No la soledad de alguien aislado, sino la de quien no forma parte del grupo.
Refleja cómo se vive pareciendo igual que otras personas, sin conectar con ellas ni lograr que compartan tu punto de vista.
Es la despersonalización escenificada en un ente que suma a todos los individuos.
En una sociedad así, muchas de las cosas que hoy ordenan nuestras vidas perderían sentido.
Y quizá no sería tan extraño. Ya vivimos en una época donde:
- la moda textil sirve para diferenciarnos de lo que gasta la vecina, aunque la fábrica produzca miles de copias idénticas;
- la moda quirúrgica promete perfección corporal o facial hasta desembocar, a menudo, en una fealdad artificial;
- la moda mental convierte determinadas etiquetas diagnósticas en identidades deseables; lo que sea por la ansiada triple excepcionalidad y, si es posible, con privilegio bello.
¿Qué sería de nosotras si la conciencia colectiva dejase de ser una ficción?
Lo que perdería valor
La belleza, la fama o el poder funcionan porque existen individuos separados que buscan reconocimiento, validación o influencia.
- La belleza, como jerarquía social, dejaría de servir para obtener amor, estatus o poder.
- El poder personal perdería buena parte de su sentido si el liderazgo fuese una simple función técnica.
- La fama y el prestigio serían sustituidos por una forma de reconocimiento compartido.
Lo que cambiaría de forma
Otras estructuras quizá no desaparecerían, sino que adoptarían formas distintas.
- El dinero podría convertirse en un artefacto primitivo de intercambio.
- La competencia extrema cedería terreno a formas de cooperación más eficientes.
- El mérito dejaría de ser estrictamente individual para convertirse en un logro del conjunto.
Lo que sacrificaríamos
Porque la integración absoluta también tendría costes.
- La privacidad podría convertirse en moneda de cambio para compartir emociones y pensamientos.
- Las fronteras identitarias quedarían diluidas en una experiencia común.
- El miedo a la soledad desaparecería... pero también parte de la individualidad que hoy apreciamos.
Después de recorrer todas esas posibilidades descubro que me atraen muchas de sus consecuencias.
Me gusta imaginar un mundo menos obsesionado con la belleza, el prestigio, la competencia o las fronteras.
Sin embargo, hay algo que no consigo aceptar.

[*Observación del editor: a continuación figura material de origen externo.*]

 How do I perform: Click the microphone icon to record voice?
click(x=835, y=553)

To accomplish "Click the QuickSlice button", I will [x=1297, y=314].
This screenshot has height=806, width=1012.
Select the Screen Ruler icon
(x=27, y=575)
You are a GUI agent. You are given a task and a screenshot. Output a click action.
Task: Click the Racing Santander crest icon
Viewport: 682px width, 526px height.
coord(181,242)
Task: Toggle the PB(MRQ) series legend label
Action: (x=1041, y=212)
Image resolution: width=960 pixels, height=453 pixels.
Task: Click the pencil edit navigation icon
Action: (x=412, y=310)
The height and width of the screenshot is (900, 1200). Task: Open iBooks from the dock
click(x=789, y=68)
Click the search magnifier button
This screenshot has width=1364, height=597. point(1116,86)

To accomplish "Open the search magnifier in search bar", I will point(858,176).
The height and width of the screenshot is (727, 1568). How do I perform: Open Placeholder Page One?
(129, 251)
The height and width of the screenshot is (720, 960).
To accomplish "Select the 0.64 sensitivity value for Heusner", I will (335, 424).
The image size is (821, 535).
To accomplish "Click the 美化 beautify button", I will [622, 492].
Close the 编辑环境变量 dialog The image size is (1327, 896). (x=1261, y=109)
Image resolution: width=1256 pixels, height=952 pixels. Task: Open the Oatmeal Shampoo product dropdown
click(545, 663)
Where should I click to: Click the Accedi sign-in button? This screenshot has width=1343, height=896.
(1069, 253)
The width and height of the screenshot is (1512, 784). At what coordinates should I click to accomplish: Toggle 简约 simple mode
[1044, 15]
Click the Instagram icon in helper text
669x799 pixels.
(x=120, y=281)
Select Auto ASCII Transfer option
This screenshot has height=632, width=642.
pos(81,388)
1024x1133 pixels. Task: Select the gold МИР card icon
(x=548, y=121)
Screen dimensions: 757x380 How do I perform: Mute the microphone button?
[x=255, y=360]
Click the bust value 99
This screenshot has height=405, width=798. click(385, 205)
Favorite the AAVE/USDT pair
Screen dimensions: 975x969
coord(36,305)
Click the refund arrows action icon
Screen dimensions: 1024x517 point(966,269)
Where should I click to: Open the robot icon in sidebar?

La desaparición del individuo.
Porque, a ratos, siento que soy una vela prendida al final de su mecha, en medio de una tormenta.
Una empeñada en consumir la cera que le quede con luz permanente, sin excesivas llamaradas amarillas ni agónicas flamas azuladas predestinadas al humo.
Quizá por eso me cuesta desear el mundo que propone Pluribus. Porque, aun sintiéndome aislado muchas veces, sigo prefiriendo ser una llama pequeña antes que desaparecer dentro de un fuego inmenso.